Por: Walddy Lina Polanco
Periodista y directora de CR News Digital
En medio de los foros internacionales, comunicados diplomáticos y discursos cargados de buenas intenciones, la República Dominicana sigue siendo señalada, criticada e incluso condenada por medidas que ha tomado en defensa de su soberanía frente a la prolongada y aguda crisis haitiana. Sin embargo, quienes levantan el dedo con ligereza, rara vez se detienen a mirar la realidad desde nuestros zapatos.
La comunidad internacional ha fallado con Haití. Y no desde ayer. La historia reciente está plagada de promesas rotas, intervenciones mal ejecutadas y una dolorosa indiferencia hacia un pueblo que ha sido víctima de sus propias élites, de catástrofes naturales y del abandono sistemático de los organismos globales.
Mientras tanto, es la República Dominicana quien ha asumido —a costa de sus recursos, su sistema de salud, su infraestructura educativa y su estabilidad social— el impacto humano de esa crisis.

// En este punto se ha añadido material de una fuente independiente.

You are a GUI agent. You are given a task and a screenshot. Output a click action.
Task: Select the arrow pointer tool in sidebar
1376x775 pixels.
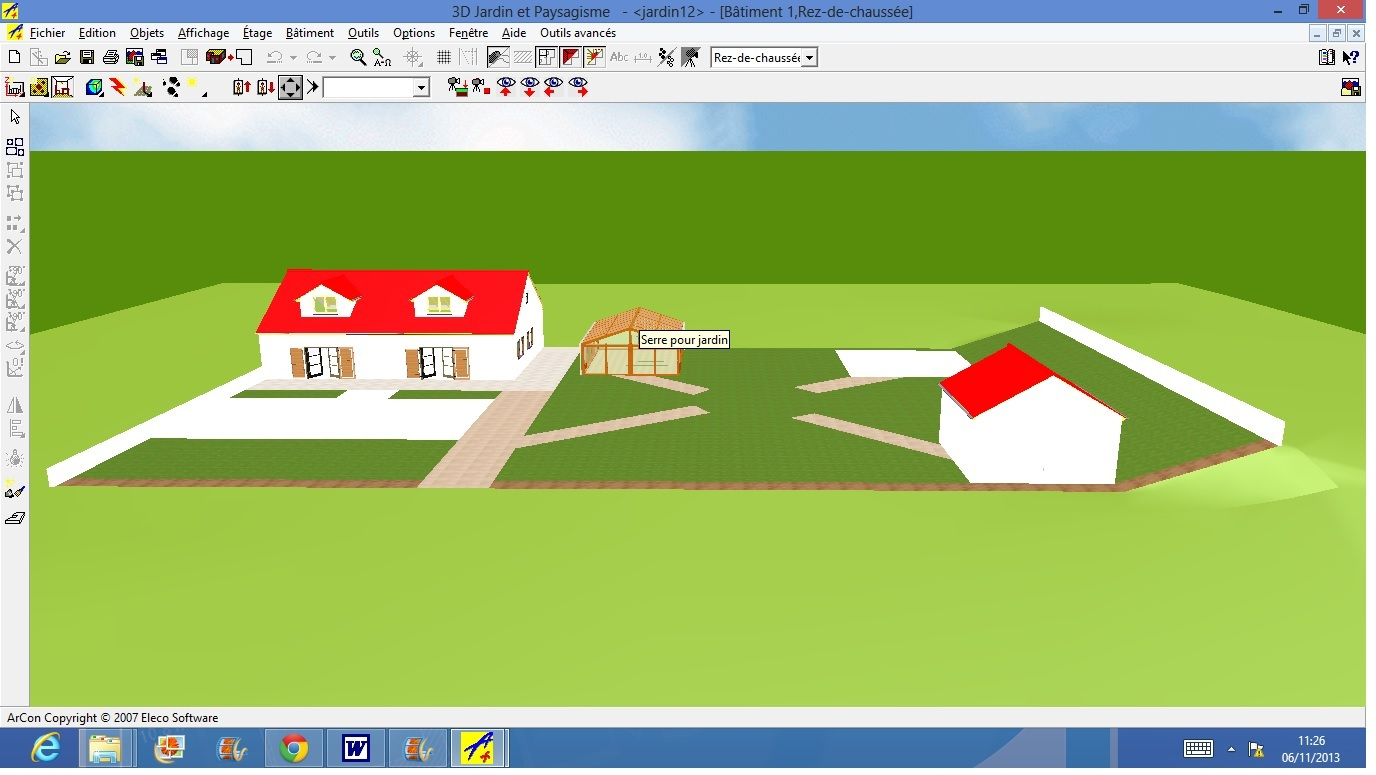coord(15,117)
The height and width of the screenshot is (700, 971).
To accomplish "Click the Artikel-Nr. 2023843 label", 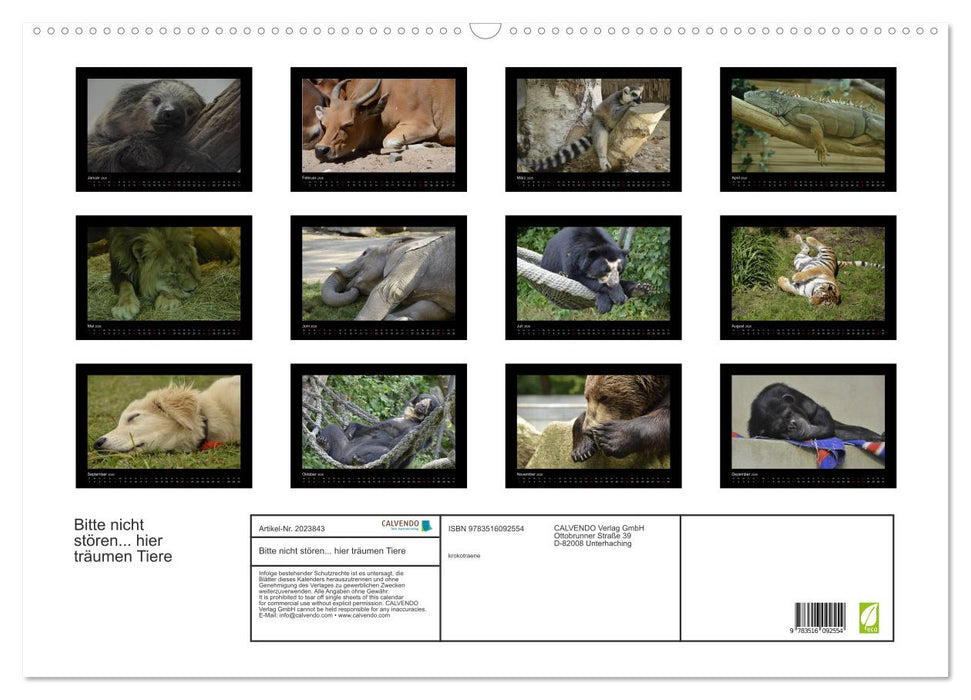I will click(x=292, y=528).

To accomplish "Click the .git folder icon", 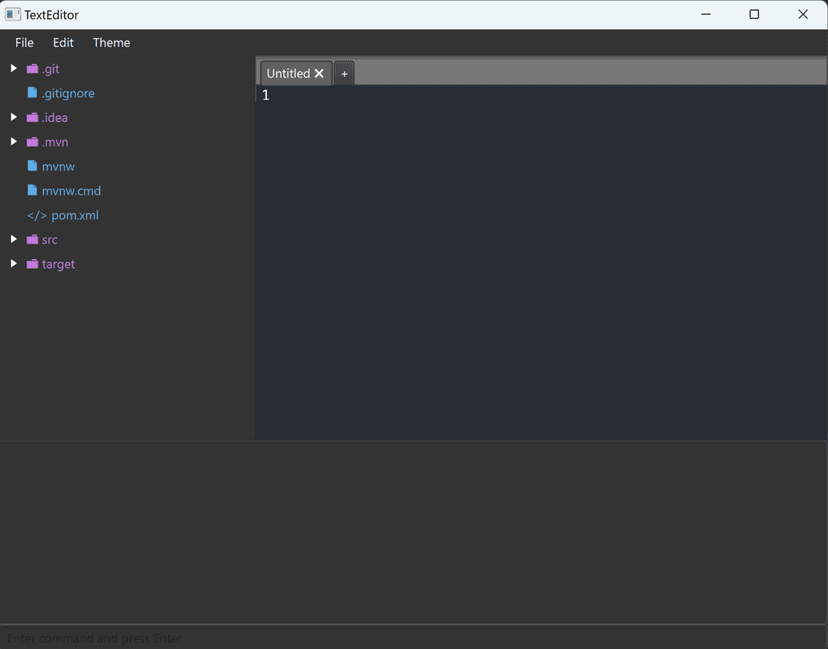I will click(x=32, y=69).
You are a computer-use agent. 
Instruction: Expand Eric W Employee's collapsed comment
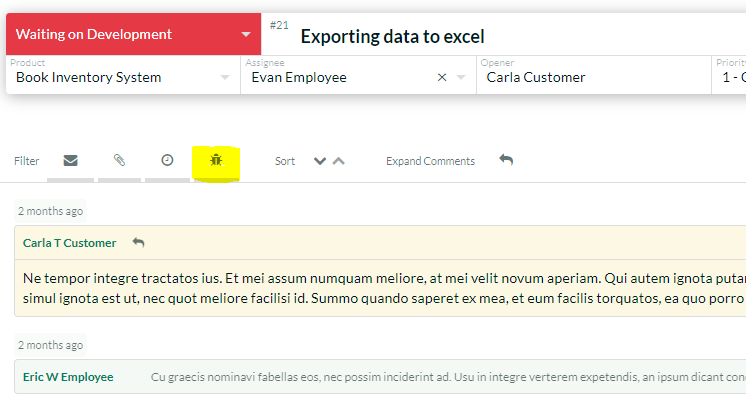click(440, 377)

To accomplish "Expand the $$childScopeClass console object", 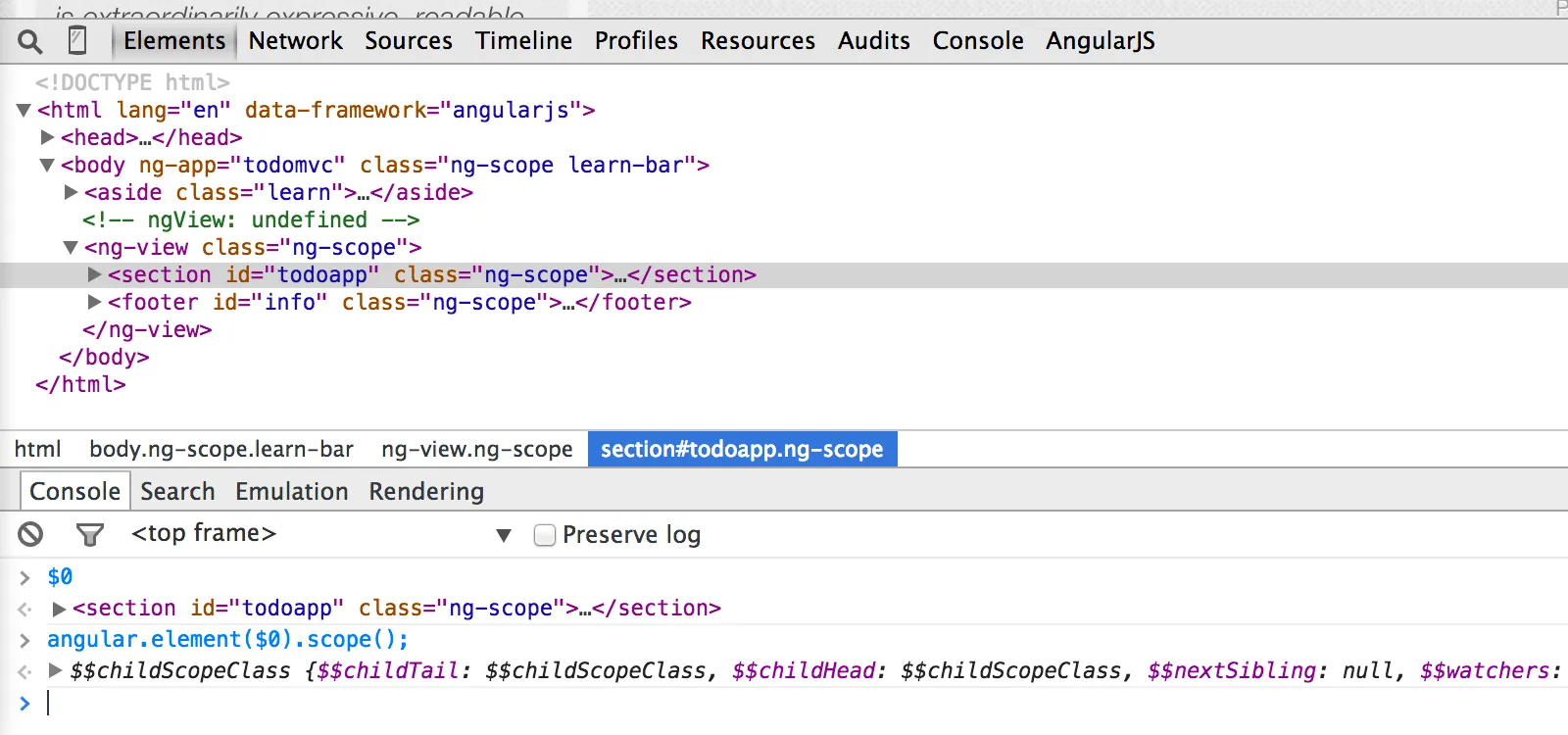I will (56, 670).
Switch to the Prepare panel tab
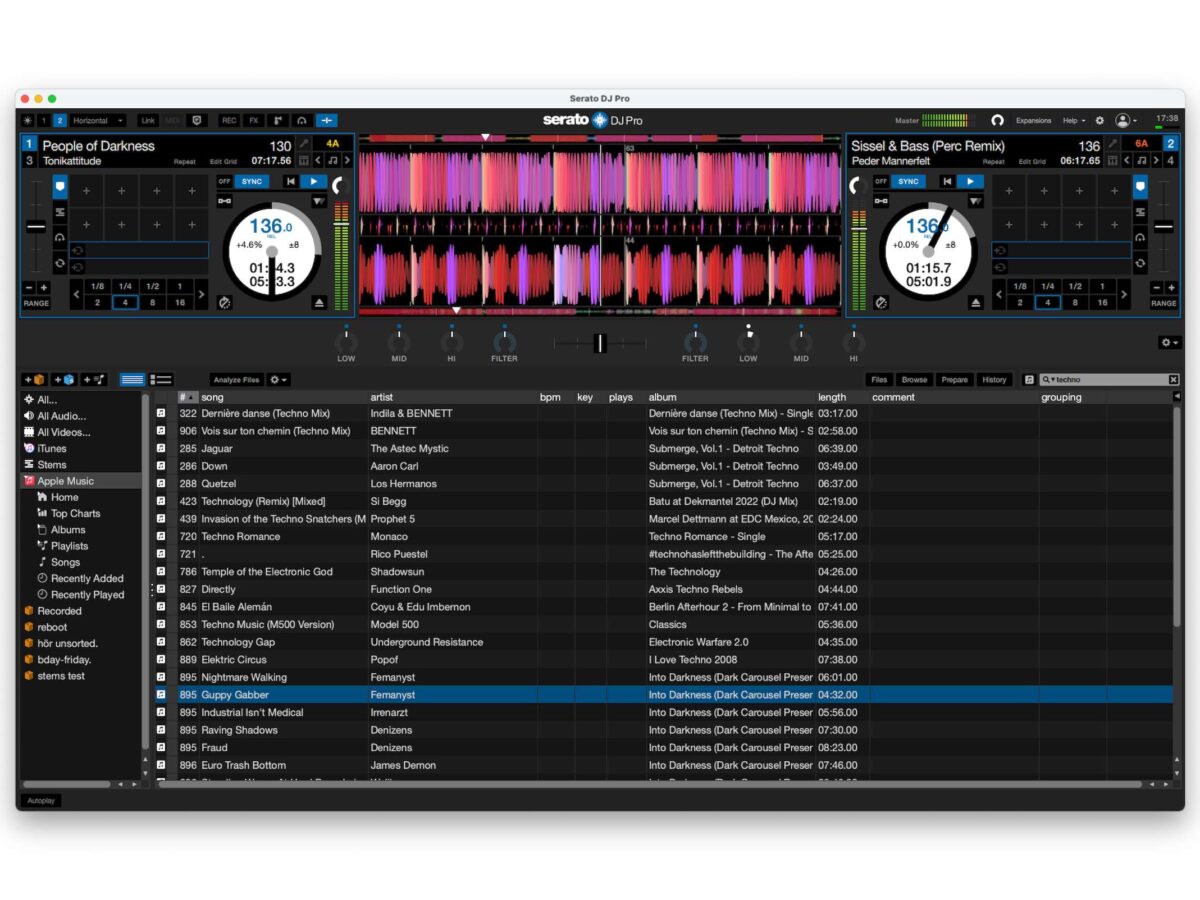 [x=954, y=380]
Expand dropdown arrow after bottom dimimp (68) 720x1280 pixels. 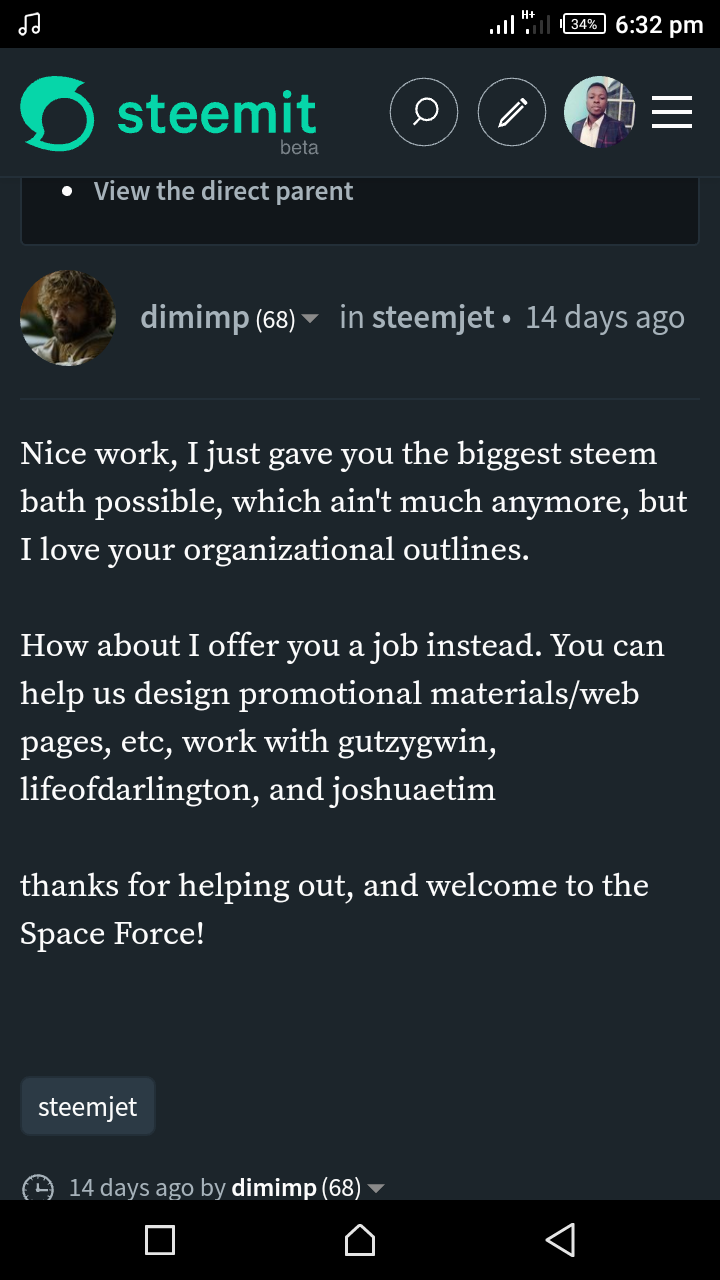(x=376, y=1188)
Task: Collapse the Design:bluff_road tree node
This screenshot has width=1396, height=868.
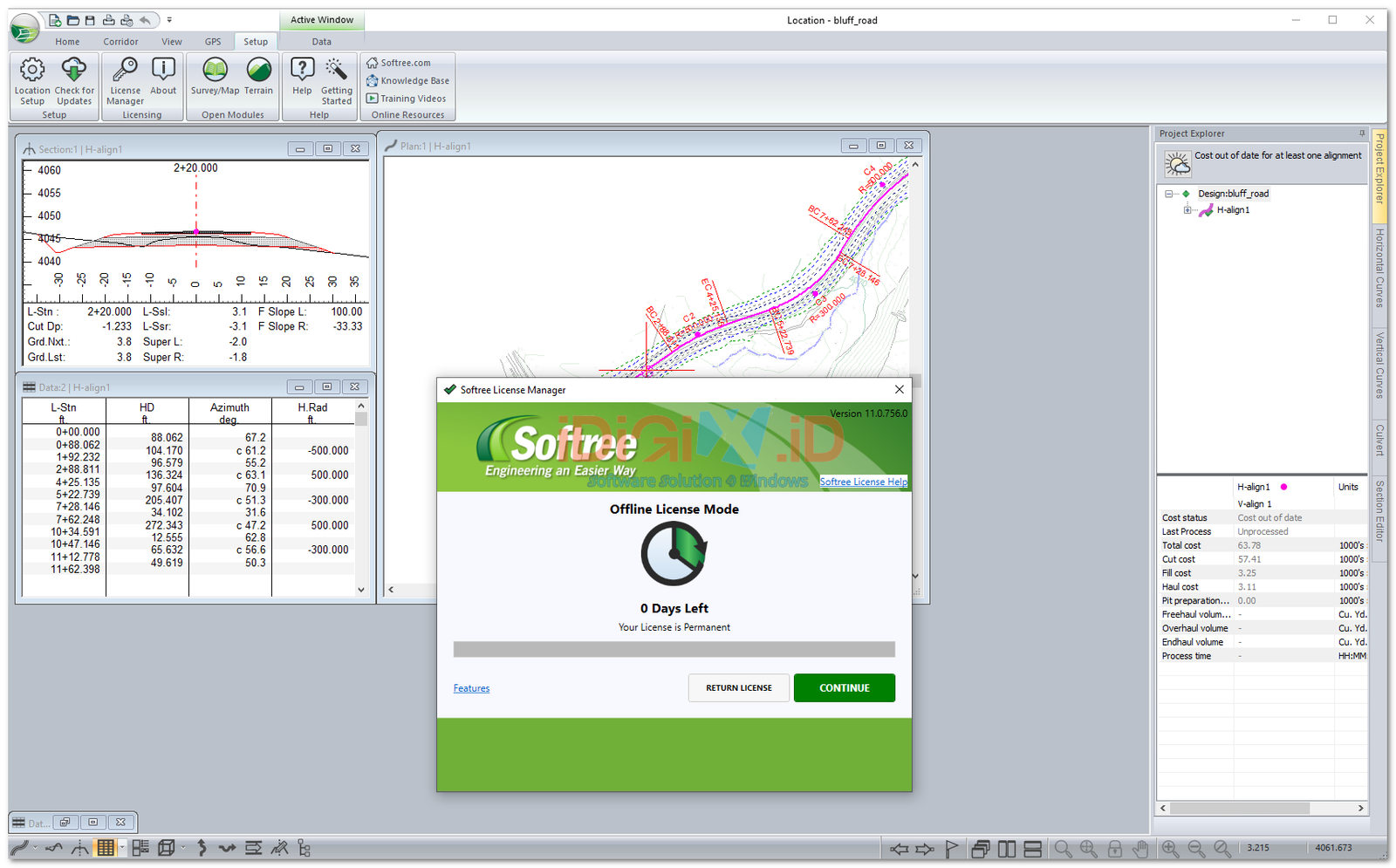Action: coord(1169,194)
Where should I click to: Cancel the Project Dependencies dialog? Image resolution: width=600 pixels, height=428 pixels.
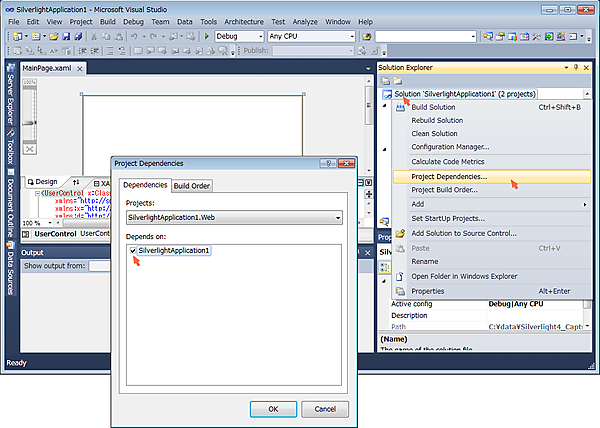tap(325, 409)
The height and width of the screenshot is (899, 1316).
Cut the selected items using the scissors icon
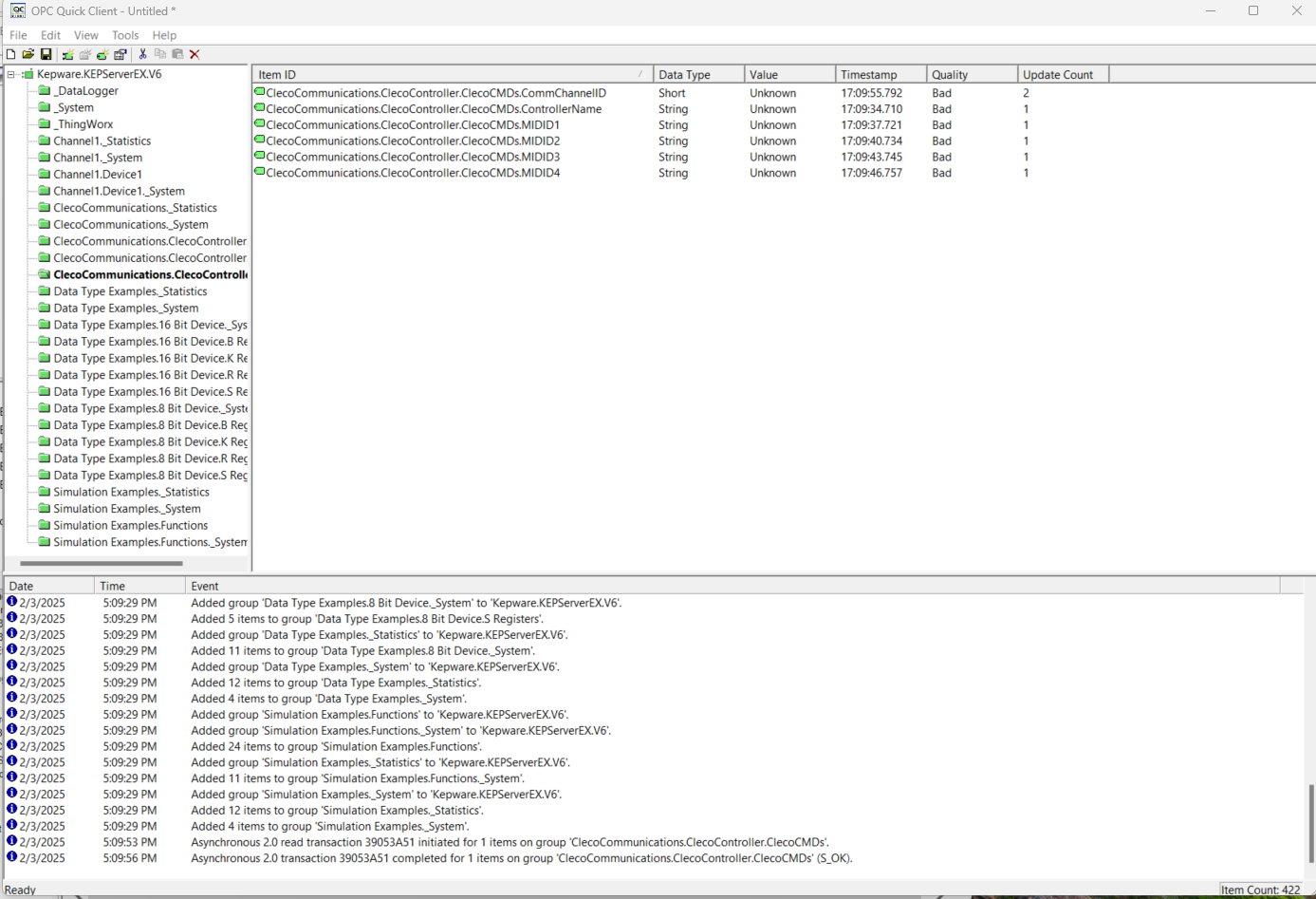pyautogui.click(x=141, y=54)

Y lo ha hecho con dignidad, solidaridad y más paciencia de la que muchos reconocen.
Lo que muchos países llaman “medidas duras” son, en realidad, acciones de contención necesarias para evitar que el colapso de un Estado vecino arrastre consigo el equilibrio interno de una nación que también enfrenta desafíos propios: pobreza, desempleo, crisis habitacional, deficiencias en salud y educación.
¿Es justo pedirle más al gobierno dominicano, cuando lo que ha hecho es responder con recursos limitados a una situación límite?
Pocas voces se detienen a preguntar:
- ¿Cuántos partos de mujeres haitianas son atendidos a diario en nuestros hospitales públicos?
- ¿Cuántos niños haitianos reciben educación gratuita en nuestras aulas?
- ¿Cuántos operativos de salud, vacunación, regularización y ayuda humanitaria han sido financiados por el Estado dominicano en territorio fronterizo?
Lo que se invierte para contener la crisis haitiana —desde seguridad militar hasta salud pública— es dinero que podría y debería estar destinado a mejorar las condiciones de vida de los dominicanos más vulnerables.
No se trata de deshumanizar al vecino. Se trata de recordar que la caridad mal entendida, cuando viene sin apoyo internacional y sin corresponsabilidad, termina siendo una injusticia para el pueblo anfitrión.
El presidente Luis Abinader ha sido claro: la solución a Haití no está en República Dominicana. Está en Haití. Y es la comunidad internacional, no nuestro pequeño y ya sobrecargado país, quien debe asumir ese reto con seriedad, recursos y voluntad política.
Mientras eso no ocurra, cualquier crítica que ignore nuestra realidad será simplemente eso: una crítica sin contexto, sin empatía y sin derecho.
Hoy más que nunca, ponerse en los zapatos de la República Dominicana no es un ejercicio retórico, es una exigencia ética para quienes nos observan desde lejos y nos juzgan sin comprender.